The LAN-1 neuroblastoma cell line was obtained from Dr. Robert Seeger (University of California at Los Angeles, Los Angeles, CA) and maintained in RPMI 1640 supplemented with 10% heat-inactivated FCS (Hyclone, Logan, UT), 2 mM glutamine, 100 units/ml penicillin, and 100 µg/ml streptomycin. Incubation was at 37°C in 5% CO₂. cDNA encoding rat CD59 and cDNA encoding murine Ly6E were the gifts of Drs. B. P. Morgan (University of Wales, Cardiff, United Kingdom) and U. Haemmerling (Memorial Sloan-Kettering Cancer Center, New York, NY), respectively. Stably transfected LAN-1 cell populations were selected by fluorescence-activated cell sorting after the cultivation of cells in the presence of G418.

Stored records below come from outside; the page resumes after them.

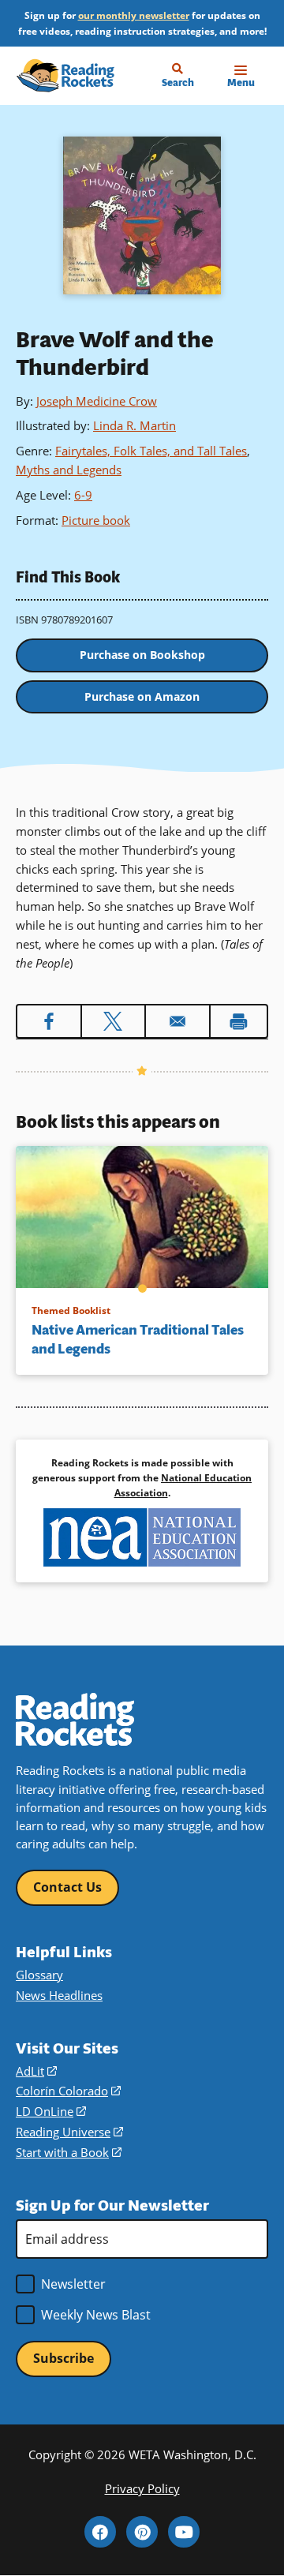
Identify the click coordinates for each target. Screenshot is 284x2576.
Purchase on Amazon (142, 696)
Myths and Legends (68, 469)
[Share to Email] (177, 1021)
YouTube (183, 2531)
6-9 (83, 495)
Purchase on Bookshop (142, 654)
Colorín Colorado (68, 2091)
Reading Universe (69, 2132)
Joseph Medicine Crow (96, 401)
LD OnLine (51, 2111)
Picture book (96, 520)
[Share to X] (113, 1021)
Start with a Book (68, 2152)
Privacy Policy (142, 2488)
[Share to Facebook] (49, 1021)
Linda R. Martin (134, 425)
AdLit (36, 2071)
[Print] (239, 1021)
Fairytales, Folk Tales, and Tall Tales (151, 451)
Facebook (100, 2531)
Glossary (39, 1975)
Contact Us (67, 1887)
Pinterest (142, 2531)
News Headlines (59, 1995)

Antibodies and Complement.
mAbs to human (YTH53.1) and rat (6D1) CD59 and rabbit antirat C9 polyclonal IgG were the gifts of Dr. B. P. Morgan. Human MCP mAb M75 (7) was a gift of Dr. D. M. Lublin (Washington University, St. Louis, MO). Antihuman DAF mAb 1A10 was described previously (8) , and anti-GD2 3F8 mAb (9) was described previously. Goat antihuman C3 IgG cross-reactive with rat C3 was obtained from ICN Pharmaceuticals (Aurora, OH). Anti Ly6A/E mAb D7 was purchased from BD Pharmingen (San Diego, CA). FITC-conjugated antibodies used for flow cytometry were purchased from Sigma (St. Louis, MO). Normal human serum was obtained from the blood of healthy volunteers in the laboratory, and rat serum was obtained from the blood of normal and immune-deficient rats. Serum was stored in aliquots at -70°C until use.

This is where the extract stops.